=== Textabschnitt ===
Innovation durch Integration
Die Neuartigkeit dieses Modells liegt in seinem ganzheitlichen Ansatz. Es berücksichtigt sowohl interne als auch externe Einflüsse und definiert die einzelnen Phasen neu. Besonders innovativ ist die iterative, algorithmische Verknüpfung der Prozessphasen. Im Gegensatz zu früheren Modellen, die entweder eine unbestimmte «interne Durchmischung» der Phasen oder einen streng linearen Ablauf postulierten, bietet dieses Modell eine flexible, aber strukturierte Sichtweise auf den kreativen Prozess.

=== Datenabschnitt ===
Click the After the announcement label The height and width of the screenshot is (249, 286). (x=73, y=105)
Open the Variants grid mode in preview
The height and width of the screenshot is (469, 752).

=== Aufgaben ===
1. Worin liegt laut Textabschnitt die Neuartigkeit des Modells?
2. Welche Aussagen im Textabschnitt haben das Modell selbst als Satzsubjekt? Nenne jede davon kurz.
Verwende zur Bearbeitung ausschließlich den Textabschnitt.

=== Lösungen ===
1. In seinem ganzheitlichen Ansatz.

2.
- Es berücksichtigt sowohl interne als auch externe Einflüsse.
- Es definiert die einzelnen Phasen neu.
- Es bietet eine flexible, aber strukturierte Sichtweise auf den kreativen Prozess.